As I toured Asia and Australia over the past month I was repeatedly greeted with a mix of fascination and bemusement at the current state of British politics and society. Time and again clients and audiences asked me to explain Brexit and the tumultuous UK General Election.
To outsiders it seems as if the normally politically stable and passive United Kingdom has of late become distinctly unstable and uncertain - one Australian national TV station reported the General Election result with the words "You thought things could not get any more crazy in the UK? Well, you were wrong!".
This precarious political dynamic has profound implications, for there is one word that the UK government and the markets did not want associated with Britain as it begins the daunting task of negotiating Brexit - 'Uncertainty'.
Many factors, some unique to 2017, were at play to help produce the shock election result – the Brexit dynamic, multiple recent terrorist attacks, the post-Independence referendum situation in Scotland, UKIP's dramatic fall, the May and Corbyn factors, etc. But the most intriguing of the key factors may be that Britains simply don't like voting too often!
The UK's so-called 'Civic Culture' - famously described in the 1963 political science study by Almond and Verba as "acceptance of the authority of the state" and "a belief in participation in civic duties" - might just have at its core an embrace of the fact that we are not consulted too frequently. Once an election has occurred it is left to the politicians to run the country for at least 4 or 5 years before bothering us again.
Teresa May's choice to ask the UK electorate to vote in a national plebiscite for the third time in as many years (two General Elections and the Brexit referendum) simply isn't the British way, and the electorate have punished her for inconveniencing them again with another vote ! 'Too much democracy' as one UK political commentator quipped to me this week.

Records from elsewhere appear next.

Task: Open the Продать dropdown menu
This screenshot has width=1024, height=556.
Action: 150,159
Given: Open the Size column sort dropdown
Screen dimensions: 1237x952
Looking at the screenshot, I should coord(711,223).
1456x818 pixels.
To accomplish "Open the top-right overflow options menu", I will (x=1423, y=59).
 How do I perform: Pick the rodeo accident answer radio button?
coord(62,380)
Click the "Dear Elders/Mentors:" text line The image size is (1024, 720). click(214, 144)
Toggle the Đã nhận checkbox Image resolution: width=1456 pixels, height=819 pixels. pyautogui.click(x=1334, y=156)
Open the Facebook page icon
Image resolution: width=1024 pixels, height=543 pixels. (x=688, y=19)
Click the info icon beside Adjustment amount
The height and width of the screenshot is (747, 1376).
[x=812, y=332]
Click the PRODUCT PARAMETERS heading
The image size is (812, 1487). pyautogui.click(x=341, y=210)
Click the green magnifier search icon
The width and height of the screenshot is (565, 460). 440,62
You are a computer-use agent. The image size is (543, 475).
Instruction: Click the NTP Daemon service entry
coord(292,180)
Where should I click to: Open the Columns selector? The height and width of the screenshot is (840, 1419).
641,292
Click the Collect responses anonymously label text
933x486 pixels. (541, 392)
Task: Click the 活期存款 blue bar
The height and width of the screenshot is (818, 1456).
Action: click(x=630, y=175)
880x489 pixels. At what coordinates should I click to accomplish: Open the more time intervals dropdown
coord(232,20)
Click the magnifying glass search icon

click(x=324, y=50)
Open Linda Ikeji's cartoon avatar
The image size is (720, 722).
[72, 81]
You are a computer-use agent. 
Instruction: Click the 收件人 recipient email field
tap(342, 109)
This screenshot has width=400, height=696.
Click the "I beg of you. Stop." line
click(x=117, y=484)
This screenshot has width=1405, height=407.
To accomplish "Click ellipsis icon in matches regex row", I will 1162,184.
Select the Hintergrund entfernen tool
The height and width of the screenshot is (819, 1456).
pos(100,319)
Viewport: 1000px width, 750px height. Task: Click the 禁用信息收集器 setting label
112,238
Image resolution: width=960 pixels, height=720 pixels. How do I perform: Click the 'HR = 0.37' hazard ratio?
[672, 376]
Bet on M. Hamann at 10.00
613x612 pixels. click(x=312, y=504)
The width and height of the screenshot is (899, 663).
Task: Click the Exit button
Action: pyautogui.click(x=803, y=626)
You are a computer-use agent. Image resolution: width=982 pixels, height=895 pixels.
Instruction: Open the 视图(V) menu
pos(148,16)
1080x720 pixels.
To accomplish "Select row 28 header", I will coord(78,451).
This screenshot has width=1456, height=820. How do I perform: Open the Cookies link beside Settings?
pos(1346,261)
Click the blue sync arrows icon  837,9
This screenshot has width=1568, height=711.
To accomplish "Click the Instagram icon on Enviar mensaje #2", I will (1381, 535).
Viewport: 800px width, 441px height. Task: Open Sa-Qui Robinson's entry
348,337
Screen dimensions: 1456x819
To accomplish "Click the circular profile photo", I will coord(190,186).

This has put Theresa May in an unenviable and vulnerable position, and goes a long way to explain not just the forming of the "confidence and supply" minority government with the DUP but also most of the political developments seen since.
May cannot allow a situation where another election becomes the only way forward, as she knows she'll be personally punished for it by the UK electorate - the PM knows only too well that if Britain votes again in the next year or two it will likely herald a Labour government. Rather than burying Corbyn, May's choice to have a 2017 General Election has made him a viable national leader for the first time.
So instead Teresa May is investing all of her efforts into attempting to maintain her position as Prime Minister irrespective of its consequences for this vital 'uncertainty' dynamic - she now feels that there is no choice but to try and see out a full parliamentary term in this tenuous partnership with the DUP, whatever the cost, and hope that with time and a Brexit deal she can reinvigorate her political fortunes.
And that cost is already very high, with a £1 billion budget increase to Northern Ireland being promised by the PM just to secure DUP backing in the first key Commons votes on government policies announced in the Queen's Speech.
May's position meanwhile has only been further weakened by the fallout from the tragic Grenfell Tower fire, and a growing perception - whether fair or not - that poor people died because Conservative politicians (locally and nationally) simply didn't care about their welfare or safety.
The PM's decision not to meet survivors and those affected when she visited the site - after her refusal to take part in public debate during the Tory's disastrous election campaign - has only added more pressure and scrutiny of her leadership and her government. And as revelation after revelation regarding the fire becomes public the more this pressure is growing.
And the bulk of Brexit negotiations have not even begun yet.
Don't thus expect this uncertainty, and the associated mood and front-page headlines, to abate any time soon.